__SUPPLIED INFORMATION__:
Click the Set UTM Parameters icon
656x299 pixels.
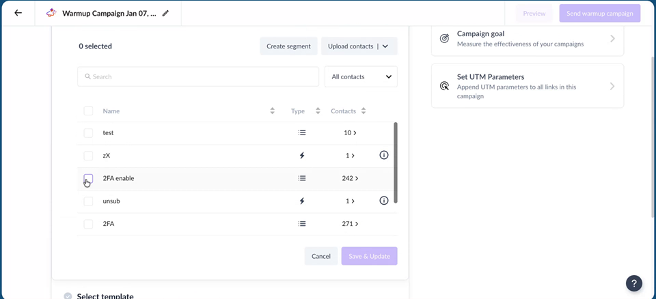(444, 86)
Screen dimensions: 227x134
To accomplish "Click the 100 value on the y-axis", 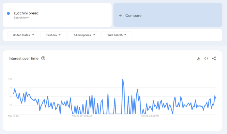I will 10,79.
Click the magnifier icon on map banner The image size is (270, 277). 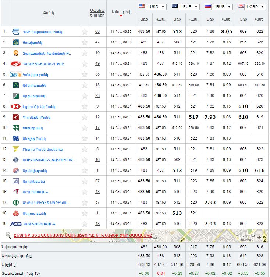pos(8,235)
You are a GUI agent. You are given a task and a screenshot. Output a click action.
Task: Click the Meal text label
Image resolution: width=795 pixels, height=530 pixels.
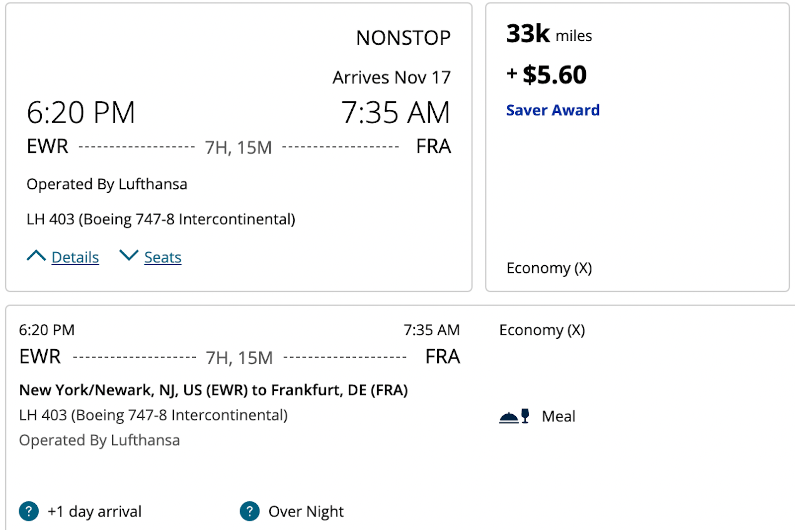pyautogui.click(x=558, y=416)
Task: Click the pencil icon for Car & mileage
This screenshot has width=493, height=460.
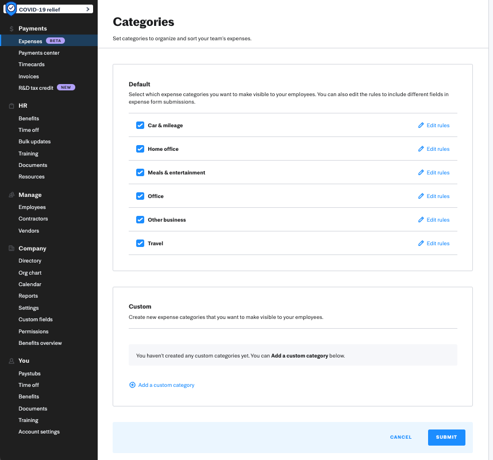Action: [x=421, y=126]
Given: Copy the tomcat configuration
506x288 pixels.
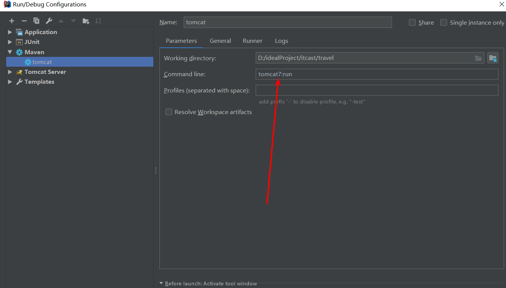Looking at the screenshot, I should point(36,21).
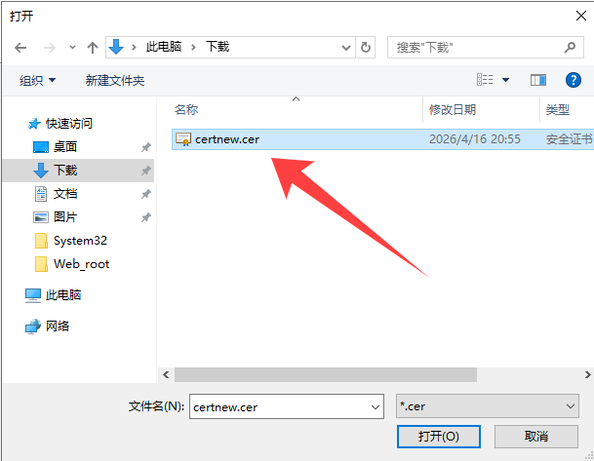The image size is (594, 461).
Task: Click the horizontal scrollbar right arrow
Action: coord(587,374)
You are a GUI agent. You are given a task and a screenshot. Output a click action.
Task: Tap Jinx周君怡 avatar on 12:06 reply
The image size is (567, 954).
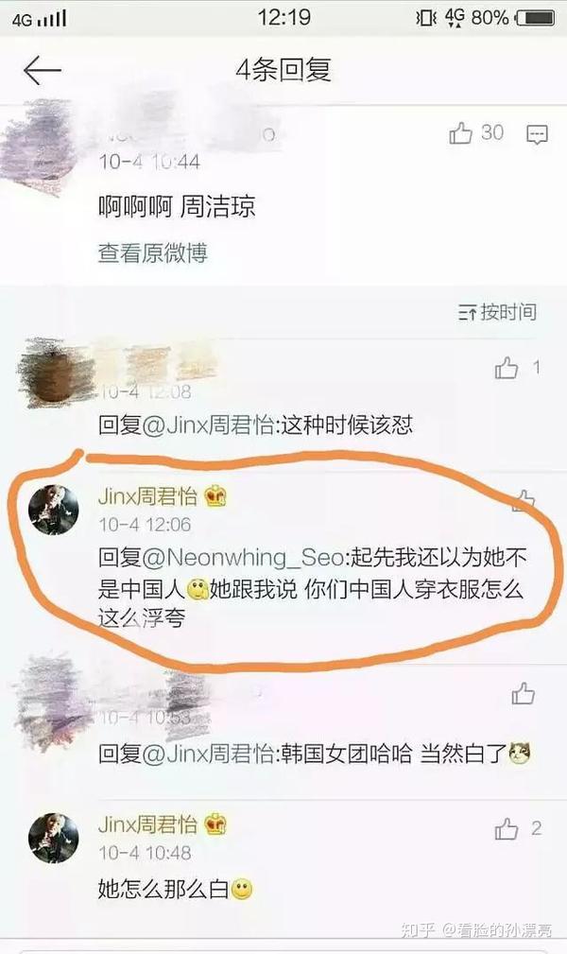[54, 510]
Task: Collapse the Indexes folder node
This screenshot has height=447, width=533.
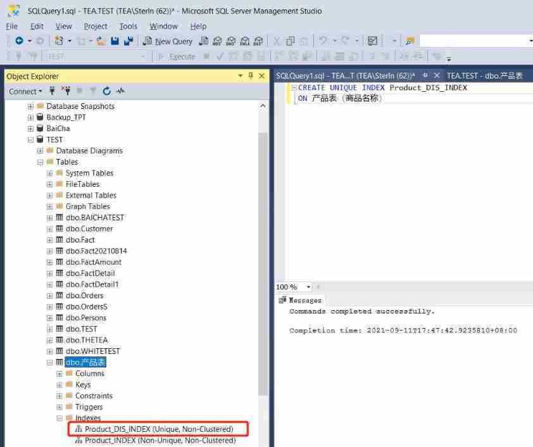Action: click(x=60, y=419)
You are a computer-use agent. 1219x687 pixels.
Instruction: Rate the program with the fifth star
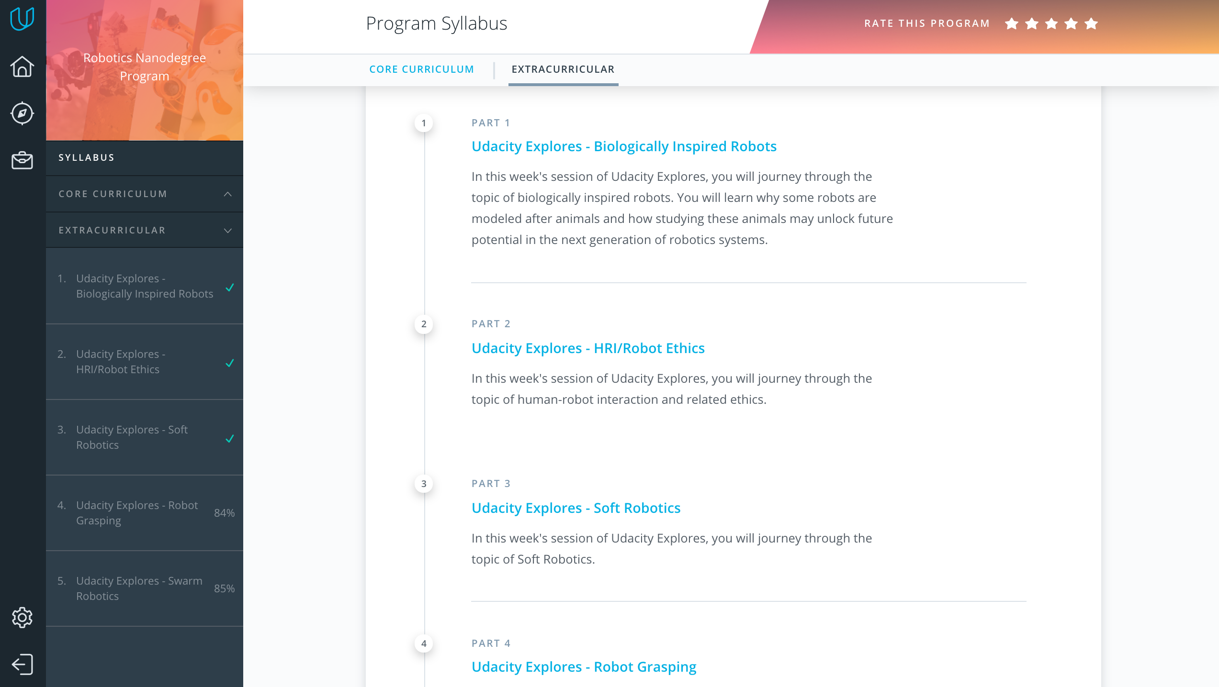1091,23
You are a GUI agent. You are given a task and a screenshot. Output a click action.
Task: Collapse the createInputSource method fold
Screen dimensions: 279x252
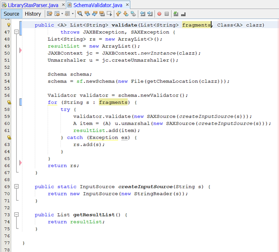[16, 186]
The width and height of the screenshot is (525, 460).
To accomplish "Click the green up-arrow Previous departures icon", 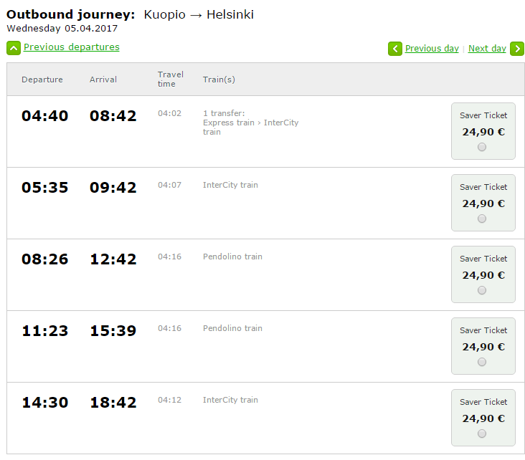I will point(14,48).

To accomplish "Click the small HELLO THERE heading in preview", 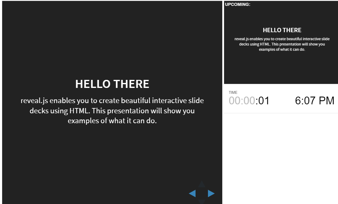I will (282, 30).
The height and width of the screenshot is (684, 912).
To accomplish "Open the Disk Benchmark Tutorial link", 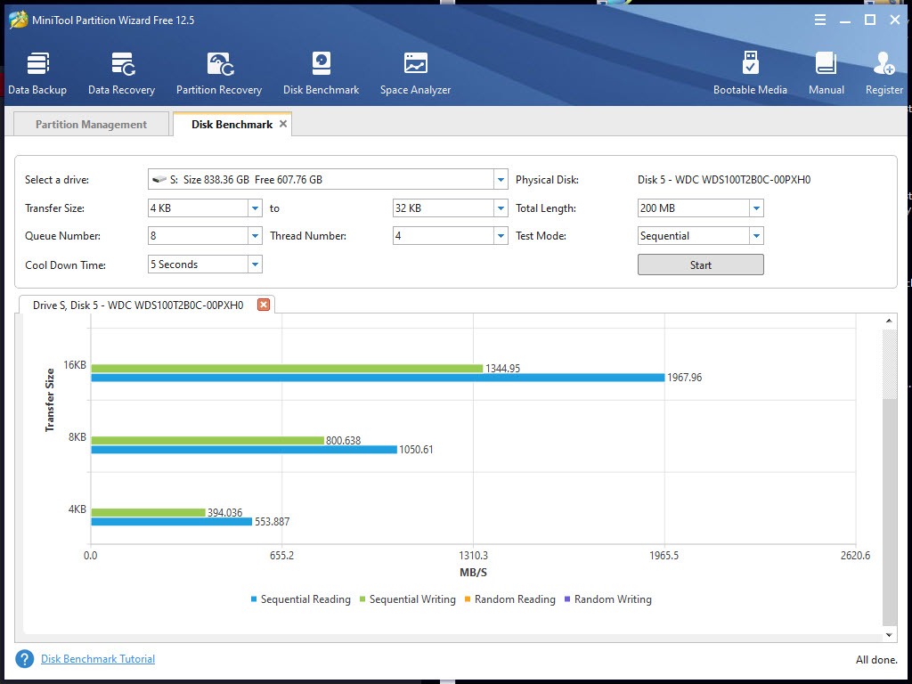I will [98, 659].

__TASK DETAILS__: Scan the material for the word "Collapse". Return every line where it is found.

__ANSWER BOX__:
Task: Collapse the Indexes folder node
Task: Collapse the createInputSource method fold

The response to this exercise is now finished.